FIG. 1 is a block diagram of exemplary wind noise interfering with speech communication, in connection with an embodiment of the invention. Referring to FIG. 1, there is shown a mobile device 100 and wind noise 101. In a windy environment, the noise generated by the wind may obscure the speech from the user. The wind noise 101 may be the result of wind pressure fluctuations that occur near a microphone in the mobile device 100. It may be shown that the wind noise 101 predominately-affects frequency below 800 Hz. It may also be shown that the wind noise 101 may be an additive type of noise. That is, the output of the microphone within a mobile device 100 may produce the sum of the wind noise 101 and the users speech. Therefore, when the relative amplitude of the wind noise 101 is, for example, large with respect to the user's speech, the speech may be less intelligible to a listener of the speech. To compensate for the effects of the wind noise 101, for example, the mobile device 100 may comprise, for example, a wind noise filter. The filter may be a high pass filter capable of attenuating those frequency components of the microphone output signal that occur below 800 Hz. This may also attenuate those components of the speech that fall below 800 Hz as well and may therefore impede communication with another user.
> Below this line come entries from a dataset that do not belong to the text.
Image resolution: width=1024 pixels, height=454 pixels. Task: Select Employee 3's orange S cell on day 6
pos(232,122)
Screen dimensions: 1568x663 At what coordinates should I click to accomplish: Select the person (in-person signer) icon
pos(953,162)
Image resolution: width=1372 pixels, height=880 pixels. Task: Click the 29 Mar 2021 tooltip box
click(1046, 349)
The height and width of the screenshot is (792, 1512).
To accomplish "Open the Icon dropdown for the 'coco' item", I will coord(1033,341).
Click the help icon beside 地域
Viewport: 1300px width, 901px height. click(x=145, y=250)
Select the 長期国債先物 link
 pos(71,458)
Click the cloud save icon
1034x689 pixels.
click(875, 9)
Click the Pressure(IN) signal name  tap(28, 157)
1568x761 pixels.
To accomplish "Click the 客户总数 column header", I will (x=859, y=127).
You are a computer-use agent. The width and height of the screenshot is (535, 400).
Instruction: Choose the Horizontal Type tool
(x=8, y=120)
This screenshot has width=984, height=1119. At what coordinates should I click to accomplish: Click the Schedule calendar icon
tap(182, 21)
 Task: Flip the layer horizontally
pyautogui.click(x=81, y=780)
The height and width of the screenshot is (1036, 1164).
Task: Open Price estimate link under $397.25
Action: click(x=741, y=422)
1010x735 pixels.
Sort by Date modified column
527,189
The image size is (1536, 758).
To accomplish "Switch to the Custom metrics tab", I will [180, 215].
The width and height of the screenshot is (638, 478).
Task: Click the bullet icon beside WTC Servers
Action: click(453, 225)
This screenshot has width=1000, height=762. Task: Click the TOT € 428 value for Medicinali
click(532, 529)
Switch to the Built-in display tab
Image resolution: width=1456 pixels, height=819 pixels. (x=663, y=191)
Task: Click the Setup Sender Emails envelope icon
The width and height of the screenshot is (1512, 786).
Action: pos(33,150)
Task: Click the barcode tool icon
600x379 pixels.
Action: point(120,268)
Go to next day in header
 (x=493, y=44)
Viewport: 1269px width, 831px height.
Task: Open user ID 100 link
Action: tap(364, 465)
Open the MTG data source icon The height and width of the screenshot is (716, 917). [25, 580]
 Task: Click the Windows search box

FIG. 2A is a diagram of an exemplary graph of the spectral envelope of a voiced signal, in connection with an embodiment of the invention. Referring to FIG. 2A, there is shown a spectral envelope 201, several voiced formants 200, and a voiced region of a signal 202. The voiced region of the signal 202 may represent, for example, a 40 ms time slice of a signal where speech is present. The spectral envelope 201 may represent the frequency characteristics present in the voiced time slice 202. The spectral envelope 201 may be computed, for example, by performing the FFT function on the voiced time slice 202. The spectral envelope 201 may be treated as a probability density function that is, for example, a mixture of Gaussian waveforms. In other words, the peaks of the spectral envelope 201 may represent signal frequencies that have a higher probability of occurring. The higher the peak, for example, the more likely there may be frequencies present at that location. The voiced formants 200 may correspond to the peaks in the spectral envelope 201. In this regard, the voiced formants 200 may be the distinguishing or meaningful frequency components of human speech. For example, the voiced formants 200 may represent the characteristic partials that identify vowels to a listener. For example, it may be shown that vowels may have four or more distinguishable voiced formants 200. In this regard, a vowel may be detected, for example, by counting the number of voiced formants 200 in the signal.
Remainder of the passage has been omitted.